The number of ways to draw $$3$$ from $$A$$ and $$1$$ from $$B$$ is $$\binom {13}3\times \binom {13}1=3718$$ Of course, that's the same as the number of ways to draw $$1$$ from $$A$$ and $$3$$ from $$B$$.

The number of ways to draw two from each is $$\binom {13}2^2=6084$$ which is less than $$2\times 3718$$.

The point is that there are two ways to draw three from one and one from the other, and only one way to draw two of each.

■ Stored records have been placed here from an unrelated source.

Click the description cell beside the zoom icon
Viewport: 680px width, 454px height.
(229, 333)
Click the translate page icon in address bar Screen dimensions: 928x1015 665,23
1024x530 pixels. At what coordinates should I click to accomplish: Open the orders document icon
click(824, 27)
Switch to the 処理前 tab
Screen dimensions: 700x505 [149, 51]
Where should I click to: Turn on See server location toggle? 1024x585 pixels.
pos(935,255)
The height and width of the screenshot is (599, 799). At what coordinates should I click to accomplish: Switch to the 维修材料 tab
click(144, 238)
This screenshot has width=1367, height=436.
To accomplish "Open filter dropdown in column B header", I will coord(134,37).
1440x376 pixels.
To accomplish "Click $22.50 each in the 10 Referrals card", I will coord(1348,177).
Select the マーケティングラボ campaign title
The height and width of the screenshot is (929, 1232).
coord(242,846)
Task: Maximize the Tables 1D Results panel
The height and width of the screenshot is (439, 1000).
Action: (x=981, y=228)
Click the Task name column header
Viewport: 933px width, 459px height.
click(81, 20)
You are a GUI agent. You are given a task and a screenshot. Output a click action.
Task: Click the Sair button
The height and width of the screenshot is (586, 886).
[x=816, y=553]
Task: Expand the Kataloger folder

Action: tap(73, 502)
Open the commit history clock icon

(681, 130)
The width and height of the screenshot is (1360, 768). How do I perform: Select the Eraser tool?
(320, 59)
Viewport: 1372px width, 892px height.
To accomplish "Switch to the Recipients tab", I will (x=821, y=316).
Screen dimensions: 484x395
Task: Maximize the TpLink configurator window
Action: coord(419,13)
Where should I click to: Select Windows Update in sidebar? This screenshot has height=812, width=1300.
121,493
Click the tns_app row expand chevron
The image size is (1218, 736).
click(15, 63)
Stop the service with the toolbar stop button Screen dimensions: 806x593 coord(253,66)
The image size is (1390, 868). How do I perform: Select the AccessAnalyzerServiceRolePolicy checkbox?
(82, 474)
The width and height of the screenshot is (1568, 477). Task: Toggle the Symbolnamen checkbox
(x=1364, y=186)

• I don't understand why we're comparing $2 \times 3718$ to $6084$. Commented Sep 2, 2021 at 14:57
• @Karam the event that the suits split $3$ to $1$ can happen in one of two ways: $3$ from suit $A$, $1$ from suit $B$ OR $1$ from suit $A$, $3$ from suit $B$
– user801306
Commented Sep 2, 2021 at 15:06
• $2\times 3718$ is the number of ways to split $3,1$. $6084$ is the number of ways to split $2,2$.
– lulu
Commented Sep 2, 2021 at 15:06
• @ Matthew Pilling do you mean $3$ from suit $A$ and $1$ from suit $B$, or $1$ from suit $A$ and $3$ from suit $B$? Commented Sep 2, 2021 at 15:11
• Got it. That makes sense! Commented Sep 2, 2021 at 15:12

Apart from the explanation provided by @lulu, if you do want to compute the whole thing, surely it is simpler to just compute, for the two alternatives,

$$\dfrac{\binom{13}5\binom{13}4\binom{13}2\binom{13}2}{\binom{52}{13}}$$

and compare with $$\dfrac{\binom{13}5\binom{13}4\cdot 2\binom{13}3\binom{13}1}{\binom{52}{13}}$$

The $$2$$ multiplier in the second alternative because it could either be $$3$$ of suit $$X$$ and $$1$$ of suit $$Y$$ or vice versa

• why $2{13 \choose 3}{13 \choose 1}$? Commented Sep 2, 2021 at 15:03
• I am adding in the answer Commented Sep 2, 2021 at 15:04